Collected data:

*** Block opens ***

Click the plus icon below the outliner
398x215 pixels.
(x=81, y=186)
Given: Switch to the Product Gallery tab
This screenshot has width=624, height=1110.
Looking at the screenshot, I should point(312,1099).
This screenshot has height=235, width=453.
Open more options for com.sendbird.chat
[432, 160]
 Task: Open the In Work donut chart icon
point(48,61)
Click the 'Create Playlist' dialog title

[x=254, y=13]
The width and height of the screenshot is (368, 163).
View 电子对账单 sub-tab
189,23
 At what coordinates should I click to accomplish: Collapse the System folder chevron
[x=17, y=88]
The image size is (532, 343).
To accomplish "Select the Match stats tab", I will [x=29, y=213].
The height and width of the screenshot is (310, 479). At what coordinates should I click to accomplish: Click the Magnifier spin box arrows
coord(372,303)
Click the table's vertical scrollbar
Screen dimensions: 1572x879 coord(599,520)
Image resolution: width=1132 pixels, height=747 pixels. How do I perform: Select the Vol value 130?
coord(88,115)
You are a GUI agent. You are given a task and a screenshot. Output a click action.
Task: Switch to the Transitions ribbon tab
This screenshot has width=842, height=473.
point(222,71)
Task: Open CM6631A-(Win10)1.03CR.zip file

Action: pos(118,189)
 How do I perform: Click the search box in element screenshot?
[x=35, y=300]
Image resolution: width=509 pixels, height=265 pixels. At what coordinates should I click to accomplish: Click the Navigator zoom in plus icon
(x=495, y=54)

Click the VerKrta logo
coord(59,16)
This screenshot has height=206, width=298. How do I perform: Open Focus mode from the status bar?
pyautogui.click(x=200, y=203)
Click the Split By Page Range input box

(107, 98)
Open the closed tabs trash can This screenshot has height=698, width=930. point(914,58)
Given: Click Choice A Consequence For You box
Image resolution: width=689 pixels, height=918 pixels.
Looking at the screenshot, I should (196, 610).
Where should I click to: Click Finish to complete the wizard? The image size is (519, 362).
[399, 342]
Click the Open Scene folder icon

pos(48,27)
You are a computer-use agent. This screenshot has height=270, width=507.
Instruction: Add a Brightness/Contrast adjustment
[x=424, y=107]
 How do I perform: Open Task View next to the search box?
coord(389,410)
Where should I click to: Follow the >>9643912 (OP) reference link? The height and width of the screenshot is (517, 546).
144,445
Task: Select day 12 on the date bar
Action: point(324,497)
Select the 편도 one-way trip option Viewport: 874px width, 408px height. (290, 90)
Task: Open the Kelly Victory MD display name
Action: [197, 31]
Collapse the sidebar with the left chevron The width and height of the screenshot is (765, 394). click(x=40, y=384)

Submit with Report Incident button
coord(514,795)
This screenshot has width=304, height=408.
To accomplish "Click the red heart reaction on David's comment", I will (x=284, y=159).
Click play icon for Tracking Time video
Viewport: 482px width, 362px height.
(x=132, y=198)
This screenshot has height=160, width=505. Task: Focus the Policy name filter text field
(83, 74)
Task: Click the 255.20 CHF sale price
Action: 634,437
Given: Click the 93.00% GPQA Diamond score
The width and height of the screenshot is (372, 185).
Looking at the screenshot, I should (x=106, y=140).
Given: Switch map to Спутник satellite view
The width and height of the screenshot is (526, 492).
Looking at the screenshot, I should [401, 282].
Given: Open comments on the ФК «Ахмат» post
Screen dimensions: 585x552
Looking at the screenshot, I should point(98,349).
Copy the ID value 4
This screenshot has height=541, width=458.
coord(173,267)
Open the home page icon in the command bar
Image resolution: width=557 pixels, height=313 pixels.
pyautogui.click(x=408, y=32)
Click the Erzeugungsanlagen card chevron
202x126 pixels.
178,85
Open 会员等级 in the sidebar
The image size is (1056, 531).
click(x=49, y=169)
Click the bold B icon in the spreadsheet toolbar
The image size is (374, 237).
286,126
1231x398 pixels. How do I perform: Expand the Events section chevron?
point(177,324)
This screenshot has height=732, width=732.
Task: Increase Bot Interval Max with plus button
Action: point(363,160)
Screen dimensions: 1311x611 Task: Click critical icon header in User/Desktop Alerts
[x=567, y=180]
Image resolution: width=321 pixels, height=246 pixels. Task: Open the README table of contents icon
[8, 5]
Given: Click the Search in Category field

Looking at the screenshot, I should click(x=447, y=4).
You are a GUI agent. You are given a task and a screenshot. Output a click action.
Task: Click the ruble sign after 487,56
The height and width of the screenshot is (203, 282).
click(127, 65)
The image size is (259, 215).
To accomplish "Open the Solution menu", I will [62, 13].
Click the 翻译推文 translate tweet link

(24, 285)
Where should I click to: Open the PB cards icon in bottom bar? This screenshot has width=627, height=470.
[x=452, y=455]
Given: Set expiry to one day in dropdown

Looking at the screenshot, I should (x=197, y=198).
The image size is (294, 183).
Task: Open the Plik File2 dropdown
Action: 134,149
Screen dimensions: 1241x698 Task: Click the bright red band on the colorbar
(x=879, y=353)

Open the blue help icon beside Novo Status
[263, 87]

*** Block closes ***

**What to do**
Give back every entry exactly, with nothing left out.

**Exercise answer**
Click the plus icon below the outliner
398x215 pixels.
(x=81, y=186)
Given: Switch to the Product Gallery tab
This screenshot has width=624, height=1110.
Looking at the screenshot, I should point(312,1099).
This screenshot has height=235, width=453.
Open more options for com.sendbird.chat
[432, 160]
 Task: Open the In Work donut chart icon
point(48,61)
Click the 'Create Playlist' dialog title

[x=254, y=13]
The width and height of the screenshot is (368, 163).
View 电子对账单 sub-tab
189,23
 At what coordinates should I click to accomplish: Collapse the System folder chevron
[x=17, y=88]
The image size is (532, 343).
To accomplish "Select the Match stats tab", I will [x=29, y=213].
The height and width of the screenshot is (310, 479). At what coordinates should I click to accomplish: Click the Magnifier spin box arrows
coord(372,303)
Click the table's vertical scrollbar
Screen dimensions: 1572x879 coord(599,520)
Image resolution: width=1132 pixels, height=747 pixels. How do I perform: Select the Vol value 130?
coord(88,115)
You are a GUI agent. You are given a task and a screenshot. Output a click action.
Task: Switch to the Transitions ribbon tab
This screenshot has width=842, height=473.
point(222,71)
Task: Open CM6631A-(Win10)1.03CR.zip file

Action: pos(118,189)
 How do I perform: Click the search box in element screenshot?
[x=35, y=300]
Image resolution: width=509 pixels, height=265 pixels. At what coordinates should I click to accomplish: Click the Navigator zoom in plus icon
(x=495, y=54)

Click the VerKrta logo
coord(59,16)
This screenshot has height=206, width=298. How do I perform: Open Focus mode from the status bar?
pyautogui.click(x=200, y=203)
Click the Split By Page Range input box

(107, 98)
Open the closed tabs trash can This screenshot has height=698, width=930. point(914,58)
Given: Click Choice A Consequence For You box
Image resolution: width=689 pixels, height=918 pixels.
Looking at the screenshot, I should (196, 610).
Where should I click to: Click Finish to complete the wizard? The image size is (519, 362).
[399, 342]
Click the Open Scene folder icon

pos(48,27)
You are a computer-use agent. This screenshot has height=270, width=507.
Instruction: Add a Brightness/Contrast adjustment
[x=424, y=107]
 How do I perform: Open Task View next to the search box?
coord(389,410)
Where should I click to: Follow the >>9643912 (OP) reference link? The height and width of the screenshot is (517, 546).
144,445
Task: Select day 12 on the date bar
Action: point(324,497)
Select the 편도 one-way trip option Viewport: 874px width, 408px height. (290, 90)
Task: Open the Kelly Victory MD display name
Action: [197, 31]
Collapse the sidebar with the left chevron The width and height of the screenshot is (765, 394). click(x=40, y=384)

Submit with Report Incident button
coord(514,795)
This screenshot has width=304, height=408.
To accomplish "Click the red heart reaction on David's comment", I will (x=284, y=159).
Click play icon for Tracking Time video
Viewport: 482px width, 362px height.
(x=132, y=198)
This screenshot has height=160, width=505. Task: Focus the Policy name filter text field
(83, 74)
Task: Click the 255.20 CHF sale price
Action: 634,437
Given: Click the 93.00% GPQA Diamond score
The width and height of the screenshot is (372, 185).
Looking at the screenshot, I should (x=106, y=140).
Given: Switch map to Спутник satellite view
The width and height of the screenshot is (526, 492).
Looking at the screenshot, I should [401, 282].
Given: Open comments on the ФК «Ахмат» post
Screen dimensions: 585x552
Looking at the screenshot, I should point(98,349).
Copy the ID value 4
This screenshot has height=541, width=458.
coord(173,267)
Open the home page icon in the command bar
Image resolution: width=557 pixels, height=313 pixels.
pyautogui.click(x=408, y=32)
Click the Erzeugungsanlagen card chevron
202x126 pixels.
178,85
Open 会员等级 in the sidebar
The image size is (1056, 531).
click(x=49, y=169)
Click the bold B icon in the spreadsheet toolbar
The image size is (374, 237).
286,126
1231x398 pixels. How do I perform: Expand the Events section chevron?
point(177,324)
This screenshot has height=732, width=732.
Task: Increase Bot Interval Max with plus button
Action: point(363,160)
Screen dimensions: 1311x611 Task: Click critical icon header in User/Desktop Alerts
[x=567, y=180]
Image resolution: width=321 pixels, height=246 pixels. Task: Open the README table of contents icon
[8, 5]
Given: Click the Search in Category field

Looking at the screenshot, I should click(x=447, y=4).
You are a GUI agent. You are given a task and a screenshot. Output a click action.
Task: Click the ruble sign after 487,56
The height and width of the screenshot is (203, 282).
click(127, 65)
The image size is (259, 215).
To accomplish "Open the Solution menu", I will [62, 13].
Click the 翻译推文 translate tweet link

(24, 285)
Where should I click to: Open the PB cards icon in bottom bar? This screenshot has width=627, height=470.
[x=452, y=455]
Given: Set expiry to one day in dropdown

Looking at the screenshot, I should (x=197, y=198).
The image size is (294, 183).
Task: Open the Plik File2 dropdown
Action: 134,149
Screen dimensions: 1241x698 Task: Click the bright red band on the colorbar
(x=879, y=353)

Open the blue help icon beside Novo Status
[263, 87]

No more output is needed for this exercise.